From Iceland — Butternutskvasssúpa: Icelandic Halloween Soup

Butternutskvasssúpa: Icelandic Halloween Soup

Published October 27, 2015

Butternutskvasssúpa: Icelandic Halloween Soup
York Underwood
Photo by
York Underwood

Halloween is starting to be celebrated here. For Icelanders, it’s really new, like a mean spirited Ash Wednesday. Yet strolling through any grocery store, you’ll see lots of great fall vegetables to make hearty soups. This butternut squash soup with fennel and toasted pumpkins seeds is the perfect fall soup. Fennel seems to be in every Icelandic grocery store. There might not be celery, but there will be fennel. It’s a beautiful, aromatic vegetable, which will fill your kitchen with that great liquorice smell, complimenting the sweetness of the butternut squash. Adding a bit of chilli to the soup gives it a nice spicy lift, warming us up and getting us through the cold and rainy October.

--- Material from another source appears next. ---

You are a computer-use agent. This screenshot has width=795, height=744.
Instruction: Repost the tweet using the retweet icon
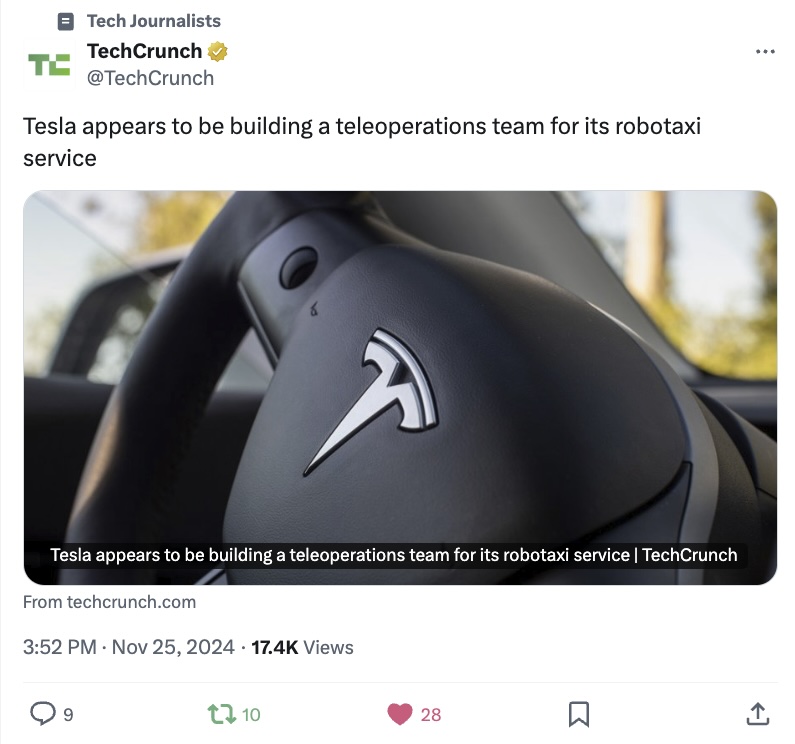pyautogui.click(x=222, y=714)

This is a vegetarian soup. In the old days, the Icelandic word for vegetarian was glorsoltin–roughly translated it means “starving.” Now, thanks to trading, it’s not only possible, but popular to be a vegetarian. It’s healthy, and it makes inviting you to dinner parties a happy struggle.

Here’s an Icelandic twist on a ghoulish delight.

Butternutskvasssúpa: Icelandic Butternut Squash Soup (Vegetarian)

Preparation time: 15 minutes

Cooking time:  45 minutes

Ingredients:

1     Butternut Squash or Pumpkin or both (I used Butternut Squash and carved the pumpkin)

1     Large Yellow Onion

2     Kgs Carrots

1     Celeriac (Celery Root)

4     Bulbs of Fennel

250 ml of 18% Cream

4    Cloves of Garlic

5     Handfuls of Pumpkin Seeds

1     Chilli

3     Tablespoons of Butter and enough Vegetable Bouillon to handle three litres of water.

Heavy Cream for garnish

Directions:

1. Melt three tablespoons of butter on medium heat in the pot. Roughly chop the carrots and add them to the pot. (We are going to blend this later, so don’t worry too much about the chopping).

Carrots Halloween

2. Dice the onion and add to the pot.

Onion Halloween

3. Dice the Fennel and add to the pot.

Fennel

4. Peel and chop the celeriac and add to the pot.

Celeriac Halloween

5. Scoop out the seeds from the Butternut Squash and set aside. Peel and chop the squash and add to the pot.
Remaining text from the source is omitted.